The Mediterranean diet is characterized by a high dietary intake of olive oil, fruits, nuts, and vegetables; a moderate intake of fish and poultry; a low intake of dairy, red meat, processed meats, and sweets; and red wine in moderation, when taken with meals.
It is considered a “poor man’s” diet from countries bordering the Mediterranean Sea, including Italy, France, Spain, Morocco, and Greece, where man cultivated the harsh mountainous terrain to grow olive trees and grapes, and fished from the sea.
It is a traditional diet evolved over thousands of years. People used local resources and “real” food. It has been a subject of interest for over 50 years. Ancel Keys, PhD, from the University of Minnesota, studied more than 10,000 men from seven countries (US, Japan, Italy, Greece, Netherlands, Finland, and the former Yugoslavia) post World War II. He examined health outcomes and found a significantly lower rate of cardiovascular disease in men from Crete. The researchers attributed the finding to the typical diet of fruits, vegetables, grains, beans, and fish.
Other studies have linked the Mediterranean diet to increased longevity, healthier weight, and lower risk of Alzheimer’s disease and certain cancers.
The Lyon Heart Trial in 1998 showed a 50% reduction of myocardial infarction in subjects who followed the diet for three years.
The Primary Prevention of Cardiovascular Disease with the Mediterranean Diet, published in the New England Journal of Medicine in 2013, was a multi-center trial in Spain that studied more than 7,000 participants who were randomly assigned to a Mediterranean diet supplemented with either olive oil or nuts, or a traditional low-fat diet.
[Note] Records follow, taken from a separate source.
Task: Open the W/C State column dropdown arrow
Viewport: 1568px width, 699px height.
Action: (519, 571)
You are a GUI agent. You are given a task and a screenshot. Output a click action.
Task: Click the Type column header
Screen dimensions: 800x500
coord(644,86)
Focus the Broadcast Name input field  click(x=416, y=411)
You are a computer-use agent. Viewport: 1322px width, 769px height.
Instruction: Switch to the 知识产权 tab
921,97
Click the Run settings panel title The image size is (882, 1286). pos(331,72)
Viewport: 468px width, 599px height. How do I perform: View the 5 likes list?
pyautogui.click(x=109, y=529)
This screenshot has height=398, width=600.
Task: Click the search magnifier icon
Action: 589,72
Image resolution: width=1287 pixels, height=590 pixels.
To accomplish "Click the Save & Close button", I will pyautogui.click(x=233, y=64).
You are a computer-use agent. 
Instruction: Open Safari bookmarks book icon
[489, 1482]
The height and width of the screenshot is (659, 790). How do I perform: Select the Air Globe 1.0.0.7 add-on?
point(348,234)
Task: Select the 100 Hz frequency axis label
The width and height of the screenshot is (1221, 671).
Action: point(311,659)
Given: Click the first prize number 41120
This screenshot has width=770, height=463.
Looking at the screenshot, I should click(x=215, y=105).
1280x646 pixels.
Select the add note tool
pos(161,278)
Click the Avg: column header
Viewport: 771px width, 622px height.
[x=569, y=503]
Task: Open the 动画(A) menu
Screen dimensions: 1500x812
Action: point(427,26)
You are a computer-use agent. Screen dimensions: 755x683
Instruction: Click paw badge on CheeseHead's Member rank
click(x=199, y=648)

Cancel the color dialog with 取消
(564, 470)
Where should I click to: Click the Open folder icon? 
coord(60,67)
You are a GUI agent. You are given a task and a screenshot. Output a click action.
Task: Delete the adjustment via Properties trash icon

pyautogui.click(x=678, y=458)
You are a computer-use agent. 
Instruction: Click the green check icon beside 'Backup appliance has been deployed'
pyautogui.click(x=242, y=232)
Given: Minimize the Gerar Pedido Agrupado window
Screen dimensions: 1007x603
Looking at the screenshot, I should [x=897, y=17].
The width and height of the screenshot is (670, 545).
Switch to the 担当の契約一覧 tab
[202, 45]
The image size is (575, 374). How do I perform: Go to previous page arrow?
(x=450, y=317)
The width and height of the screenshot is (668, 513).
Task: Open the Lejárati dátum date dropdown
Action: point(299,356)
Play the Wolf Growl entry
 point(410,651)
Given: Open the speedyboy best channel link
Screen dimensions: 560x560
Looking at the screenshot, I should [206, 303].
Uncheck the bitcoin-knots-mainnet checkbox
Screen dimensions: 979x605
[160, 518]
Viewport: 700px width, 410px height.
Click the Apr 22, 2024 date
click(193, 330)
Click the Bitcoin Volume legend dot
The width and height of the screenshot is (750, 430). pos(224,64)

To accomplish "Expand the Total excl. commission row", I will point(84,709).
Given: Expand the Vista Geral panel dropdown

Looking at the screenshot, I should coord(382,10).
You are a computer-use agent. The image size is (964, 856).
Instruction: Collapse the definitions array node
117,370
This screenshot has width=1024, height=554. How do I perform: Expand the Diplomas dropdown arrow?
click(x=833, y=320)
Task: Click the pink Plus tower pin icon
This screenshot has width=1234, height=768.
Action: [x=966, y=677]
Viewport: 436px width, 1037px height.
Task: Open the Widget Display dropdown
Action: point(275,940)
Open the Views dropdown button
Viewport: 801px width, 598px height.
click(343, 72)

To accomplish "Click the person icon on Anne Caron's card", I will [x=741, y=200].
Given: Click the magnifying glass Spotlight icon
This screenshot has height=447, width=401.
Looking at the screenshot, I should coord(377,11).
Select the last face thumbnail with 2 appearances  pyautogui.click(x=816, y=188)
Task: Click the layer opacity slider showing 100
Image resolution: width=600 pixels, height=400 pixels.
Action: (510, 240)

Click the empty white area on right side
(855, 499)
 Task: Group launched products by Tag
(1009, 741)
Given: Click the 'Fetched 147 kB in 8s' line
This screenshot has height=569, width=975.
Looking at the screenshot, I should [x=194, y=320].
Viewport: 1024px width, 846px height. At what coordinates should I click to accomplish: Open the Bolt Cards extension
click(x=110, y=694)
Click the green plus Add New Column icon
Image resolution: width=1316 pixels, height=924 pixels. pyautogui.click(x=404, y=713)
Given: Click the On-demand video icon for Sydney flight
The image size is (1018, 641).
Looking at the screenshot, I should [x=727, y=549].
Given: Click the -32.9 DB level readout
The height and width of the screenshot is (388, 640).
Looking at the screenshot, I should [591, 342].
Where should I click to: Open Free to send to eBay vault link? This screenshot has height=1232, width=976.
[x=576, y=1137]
The Mediterranean diet reduced the risk of cardiovascular disease by more than 30%; in fact, the trial was stopped early at 4.8 years when an interim analysis showed such benefit in the Mediterranean diet groups.
Many studies have been done comparing weight loss success with the Mediterranean diet. Although similar amounts of weight loss were shown in Mediterranean diet, low-fat diet, and low-carbohydrate diet, improved lipid levels and better blood sugar control were seen in the low-carbohydrate and Mediterranean diet groups.
The Mediterranean diet is a healthy alternative to low-fat, reduced-calorie diets. It offers benefits to blood sugar control and lipid levels. It also may reduce inflammation in the body, which potentially reduces cardiovascular events, cancer, Alzheimer’s disease, and dementia.